─── DATA SHOWN

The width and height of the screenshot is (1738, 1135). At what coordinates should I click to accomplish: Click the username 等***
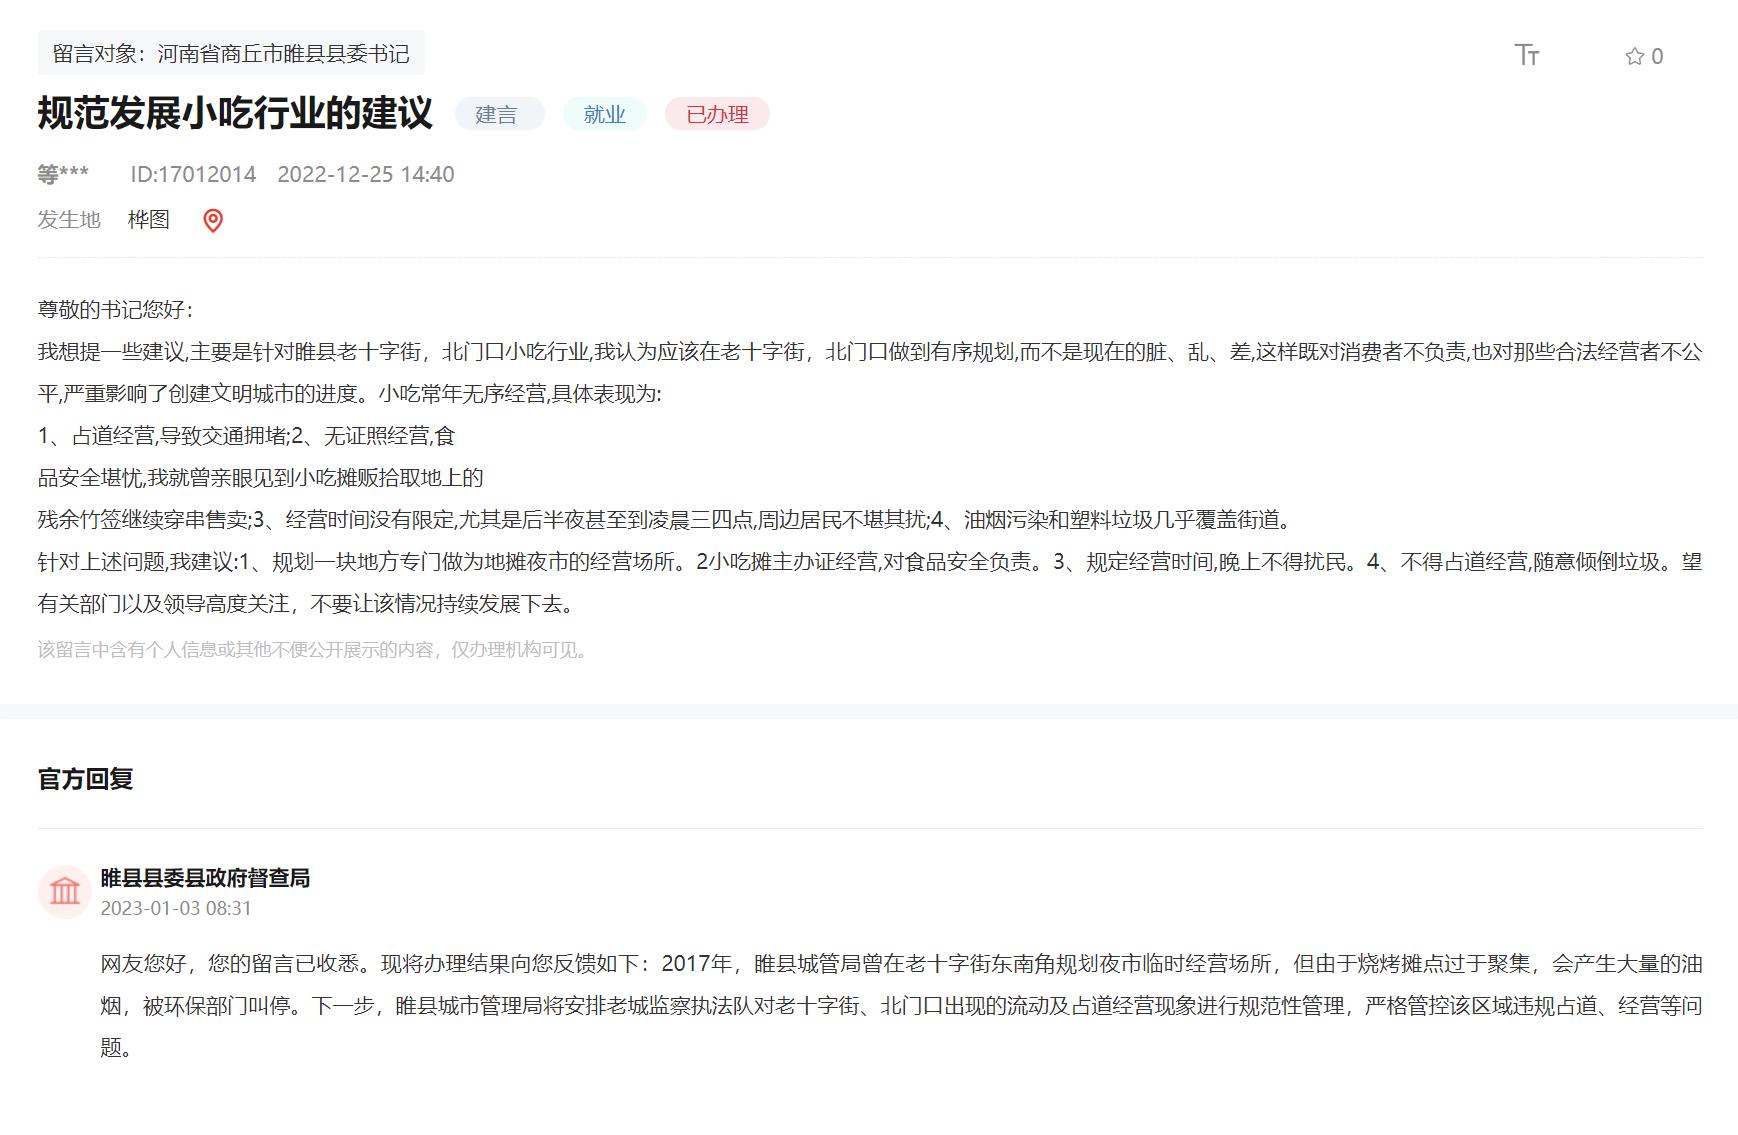point(63,174)
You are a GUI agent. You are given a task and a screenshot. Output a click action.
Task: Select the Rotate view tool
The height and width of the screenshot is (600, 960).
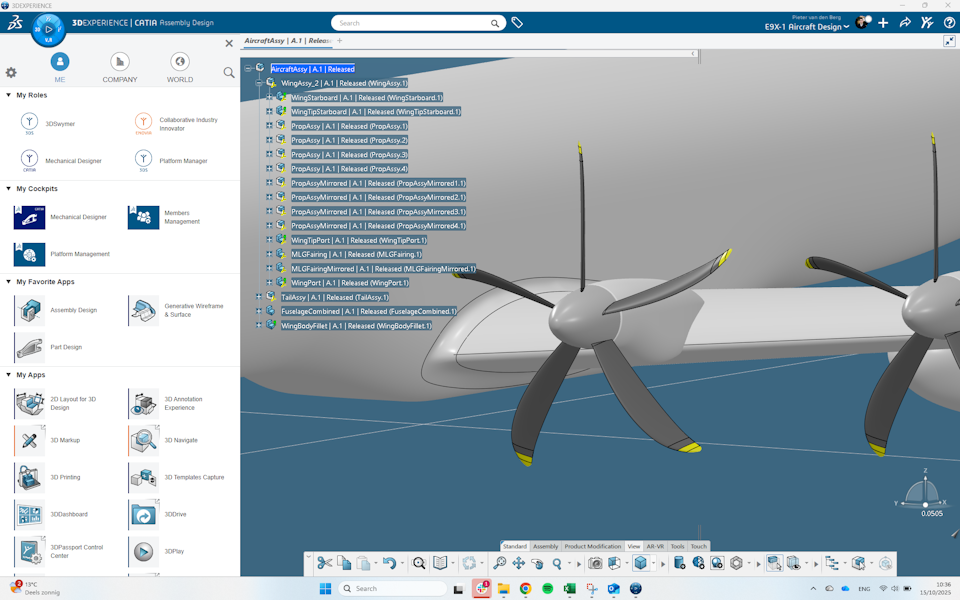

──────

TASK INSTRUCTIONS
All lines from the one containing "Task: Select the Rotate view tool" through the final line of the entries above are to be copied exactly; the pictures are not.

ANSWER TO THIS PROBLEM
Task: Select the Rotate view tool
The height and width of the screenshot is (600, 960).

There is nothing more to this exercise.